Before you go through this article, make sure that you have gone through the previous article on IP Fragmentation.
We have discussed-
- IP Fragmentation is a process of dividing the datagram into fragments during its transmission.
- It is performed by intermediary devices at destination side at network layer.
Also Read-IP Header
In this article, we will discuss practice problems based on IP Header and IP Fragmentation.
PRACTICE PROBLEMS BASED ON IP HEADER AND IP FRAGMENTATION-
The intermediate routers between source and destination need the following information in IP header-
- Identification Number
- Source IP Address
- Version field indicates the version of IP used.
- This information is required to process the packet appropriately based on its version.
- Protocol field indicates the next level protocol.
- This information is required by the router to accept or discard the packet if its buffer is full.
- Based on the priority, router takes its decision.
- Identification number field identifies the fragments of the same datagram.
- This information is required while re-assembling the datagram fragments.
- Source IP Address field indicates the IP Address of the source.
- This information is required by the router to send ICMP packet to the source.

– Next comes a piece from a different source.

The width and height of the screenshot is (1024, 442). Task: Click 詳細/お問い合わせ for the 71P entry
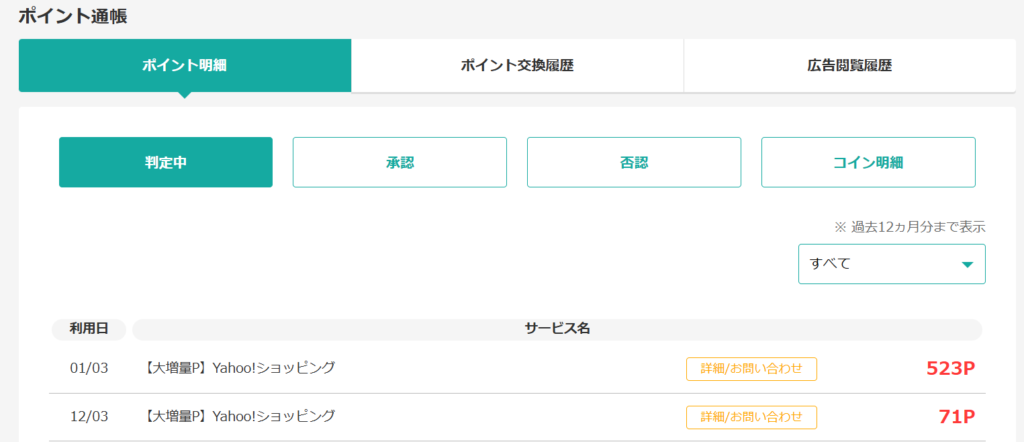click(x=751, y=417)
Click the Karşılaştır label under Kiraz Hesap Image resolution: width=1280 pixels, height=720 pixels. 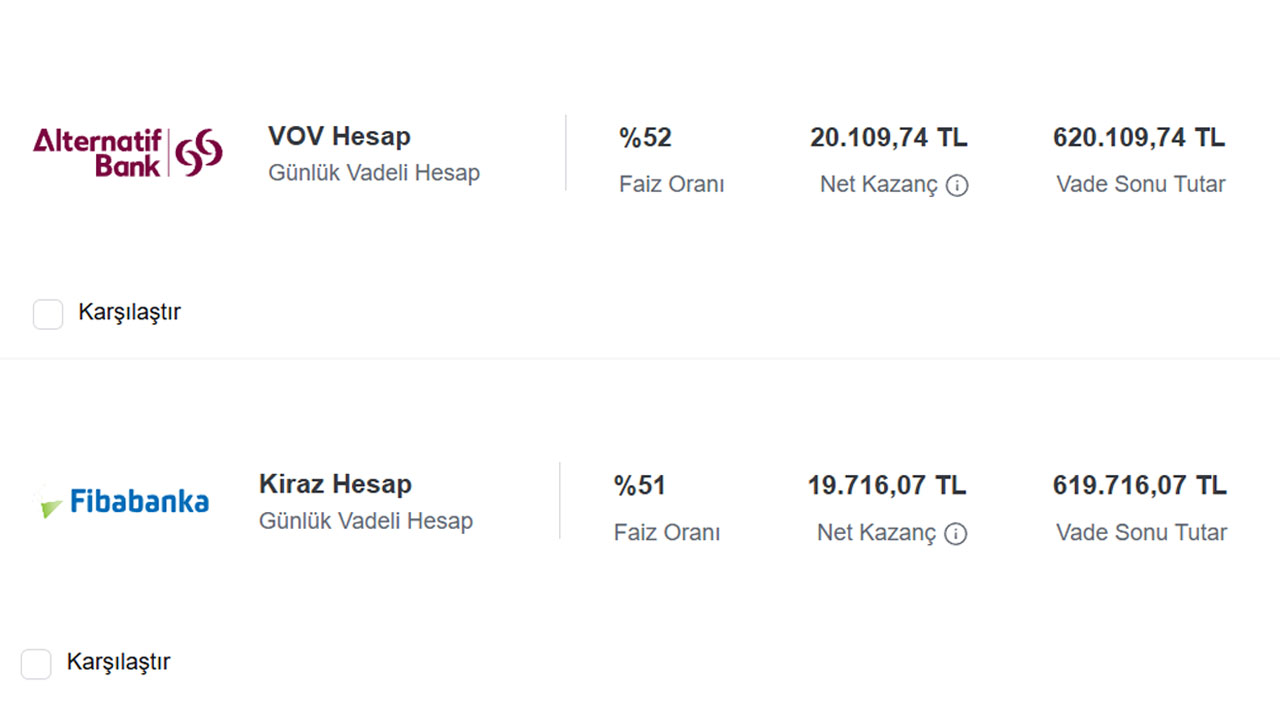tap(118, 662)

- ICMP packet informs the source that its packet has been discarded.
Thus, All these fields are required in the IP Header.
Fragmentation of a datagram is needed in-
- Datagram circuit only
- Virtual circuit only
- Both (A) and (B)
- Each network has its Maximum Transmission Unit (MTU).
- If the size of data packet is greater than MTU, then it will have divided into fragments to transmit it through the network.
- So, fragmentation may be required in datagram circuits as well as virtual circuits.
- Thus, Option (C) is correct.
What are all the fields required from IP header to allow the destination to perform reassembly of fragments?
- Identification, MF, Offset, Header length and Total length
- MF, Offset and Destination IP
- MF, Datagram length, Source IP
- MF, Options and Offset
Clearly, Option (A) is correct.
The checksum in IP must be recomputed at every router because of change in ____ fields.
- TTL, Options, Identification Number, Offset
- TTL, Options, Datagram Length, Offset
- TTL, Options, Data, Offset
- TTL, Header Length, Offset, ToS
Clearly, Option (B) is correct.
If the value available in “fragment offset” field of IP header is 100, then the number of bytes ahead of this fragment is ___ ?
- 100 B
- 400 B
- 800 B
- 200 B
- Fragment offset field use a scaling factor of 8.
- If Fragment offset field value = 100, then fragment offset = 8 x 100 = 800.
- It suggests 800 bytes of data is ahead of this fragment.
- Thus, Option (C) is correct.
When the source does not trust the routers to route properly or source wishes to make sure that the packet does not stray from specified path, what options can be used?
- Loose source routing
- Trace route
- Strict source routing
- Internet Time Stamp
Clearly, Option (C) is correct.
The checksum computation in IP header includes-
- IP header only
- IP header and data
- IP header and Pseudo header
- Checksum computation in IP header includes IP header only.
- Errors in the data field are handled by the encapsulated protocol.
- Thus, Option (A) is correct.
Suppose a router receives an IP packet containing 600 data bytes and has to forward the packet to a network with maximum transmission unit of 200 bytes. Assume that IP header is 20 bytes long. What are fragment offset values for divided packets?
- 22, 44, 66, 88
- 0, 22, 44
- 0, 22, 44, 66
- 22, 44, 66
- MTU size of the destination network = 200 bytes
- IP header length = 20
- Maximum amount of data that can be sent in one fragment = 200 – 20 = 180 bytes.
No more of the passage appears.